杏はゲームが出来ないので、あくまで後ろで見てるのは好きだが。
「そう僕もその時代に入ったんだよね〜」と若手?と言っても30代くらいの男が溜め息をつく。
「子供が後を引き継いでペルソ◯シリーズもやってますよ〜好きですよ。」と適当に流そうとしたら、ギロッと睨まれた。

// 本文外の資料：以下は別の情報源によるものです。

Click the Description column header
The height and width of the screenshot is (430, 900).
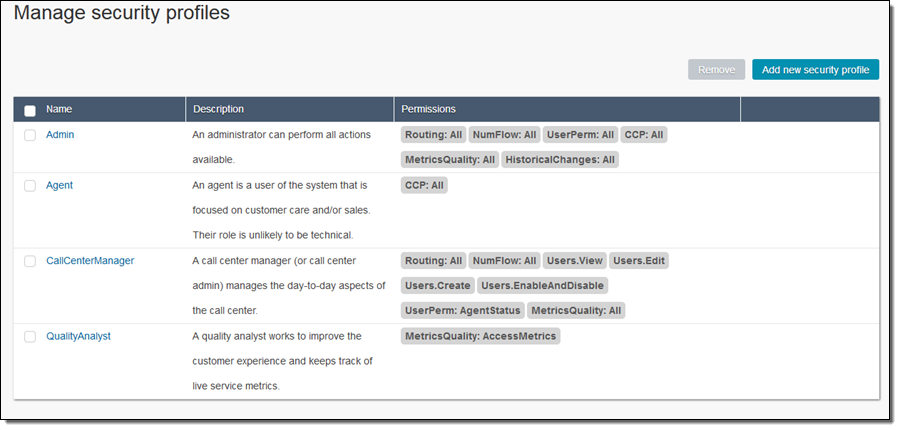coord(218,109)
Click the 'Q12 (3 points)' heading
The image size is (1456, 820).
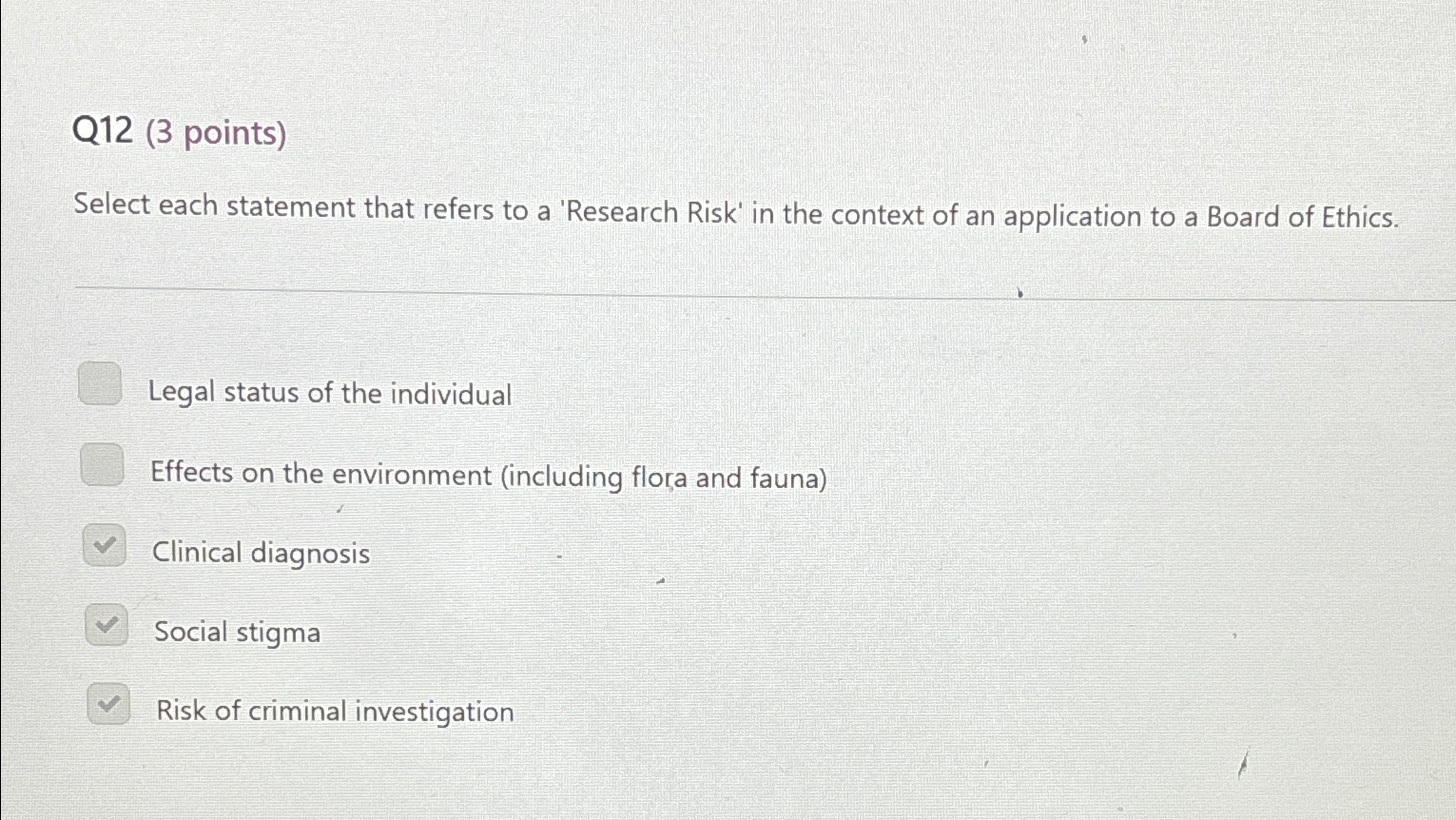coord(181,132)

いつもは賑やかなのに彼が来るとゲーム会社の人間はサッサと帰っていく。
なにか…巻き込まれたくないような…
おかげで杏が矢面に立たされる。
きっと一生懸命なのだろう。
「僕は陰を戻したいんだ!でも金子さんじゃない!
新しい陰を戻したい!」と壁際に追い詰められた。
「ヒッ!」杏は悲鳴を上げる。
ママの方を見るが、こういうのは関わりたくないのか?無視された。
「オイっ、眼鏡の兄ちゃん。お姉さんが困ってるぞ。
ヤメロよ。」黒スーツの贅肉のないシャープな男がのそりと近付いてきた。
一重のつり目に長いセンター分けの髪がハラリと落ちる。
「黒猫?」まるで猫のようにしなやかな男が杏とゲーム会社の男の間に入る。
白いカッターシャツにテンパで眼鏡の男が憮然とする。
「なんだよ?お前は?」ハイボールをウイスキー濃い目でもう5杯も飲んでいる。
「あ〜っ、酔っ払っいだな、完全な。
仕事が行き詰まってるのか知らないが、飲み屋のお姉さんに当たったらダメだろ?」と言ってゲーム会社の男をグイッと引き戻しカウンターの席に戻した。
杏はホッとする。
時計を見るともう10時だ。
「ママ、すみません。上がります〜」2人の男を残してスナックを後にした。
携帯を見ると主人のお姉さんから何度も電話が入っていた。香典も返して貰えないし、あまり関わりたくないのに…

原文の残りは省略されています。